Set down only the lines from the one containing "The height and" through the final line of the entries below, exactly as they stand, with no pictures.

■ ■ ■ ■

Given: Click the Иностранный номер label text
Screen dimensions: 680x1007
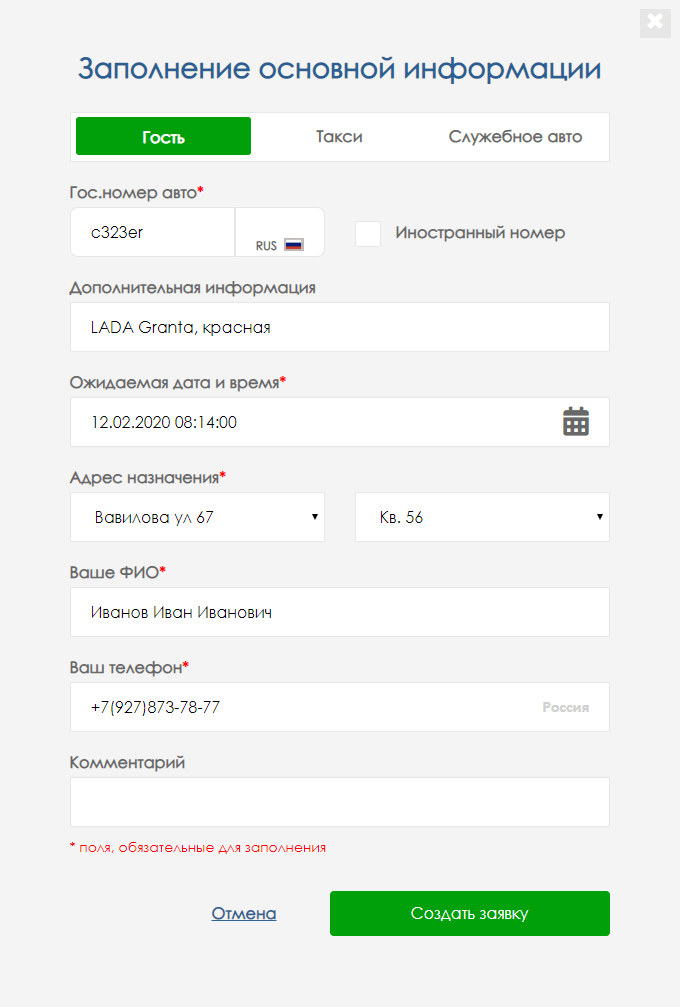Looking at the screenshot, I should point(480,233).
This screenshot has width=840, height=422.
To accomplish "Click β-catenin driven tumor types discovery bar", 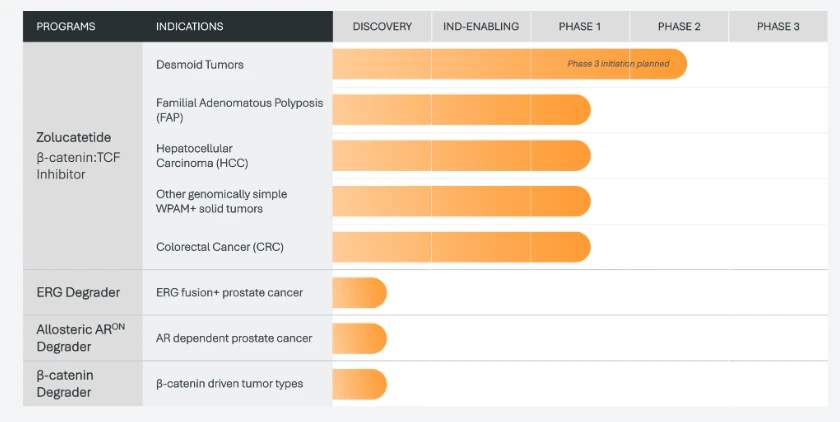I will point(359,385).
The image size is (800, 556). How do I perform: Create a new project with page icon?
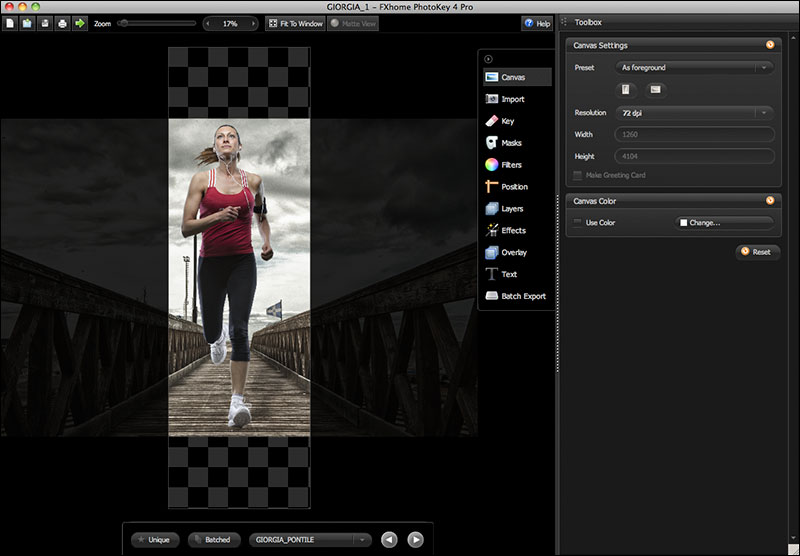pos(10,23)
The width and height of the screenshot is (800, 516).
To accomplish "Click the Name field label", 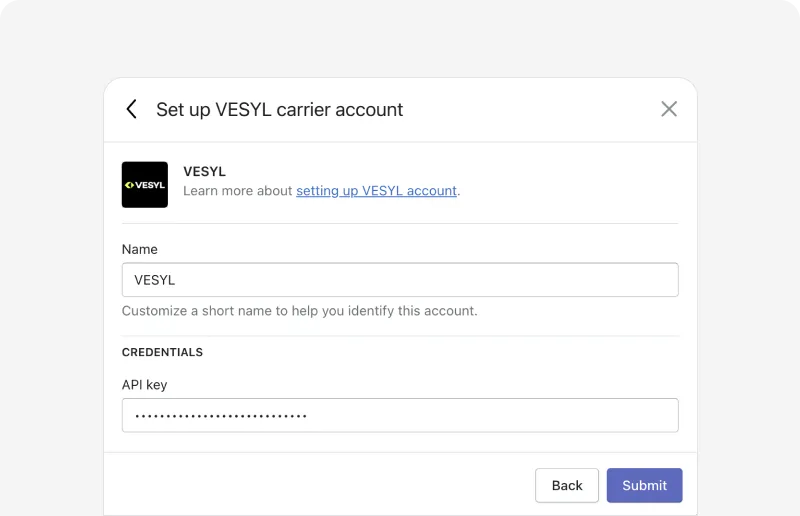I will pyautogui.click(x=140, y=250).
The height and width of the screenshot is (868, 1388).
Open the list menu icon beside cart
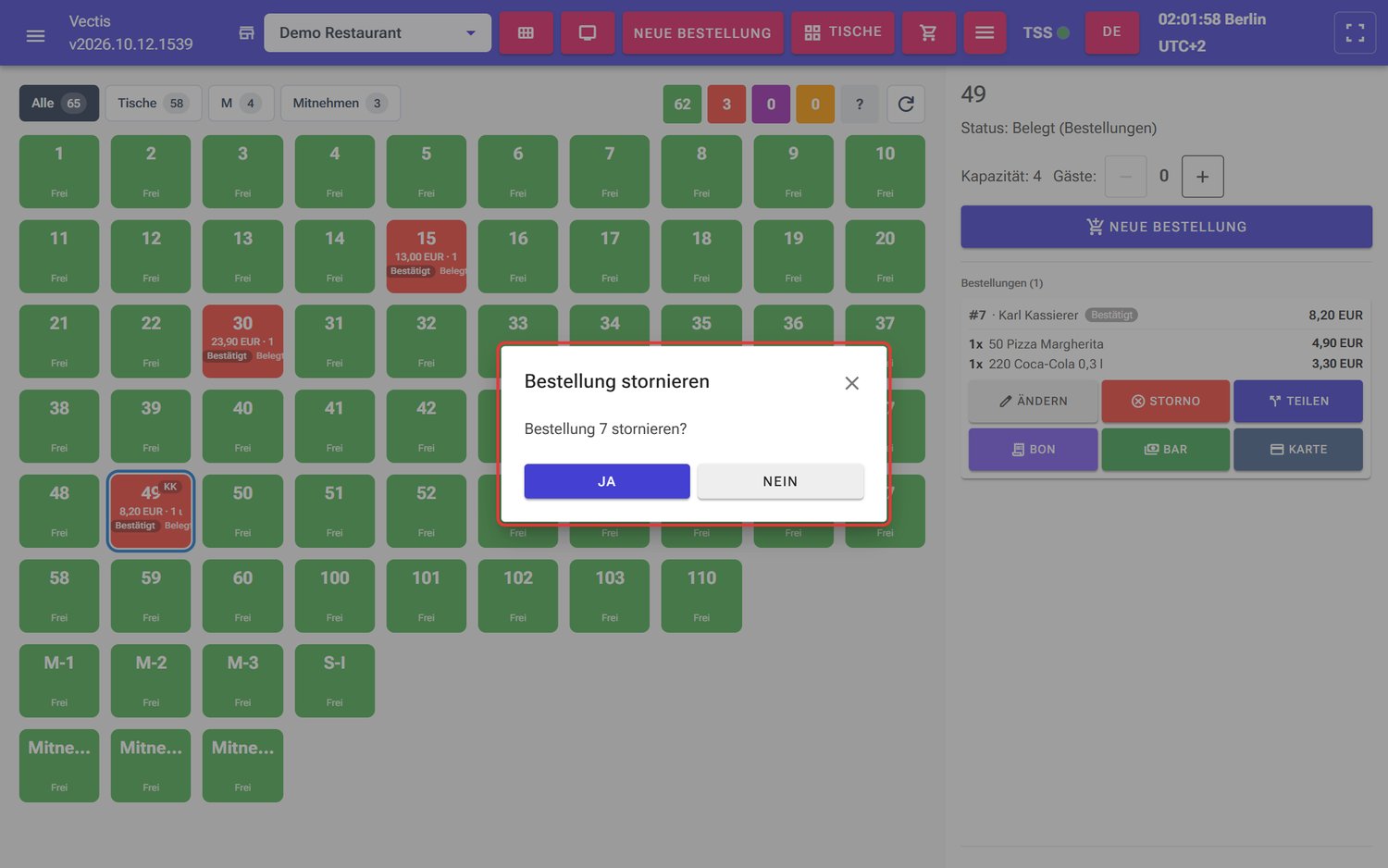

■ ■ ■ ■

◆ **The answer**:
The height and width of the screenshot is (868, 1388).
Open the list menu icon beside cart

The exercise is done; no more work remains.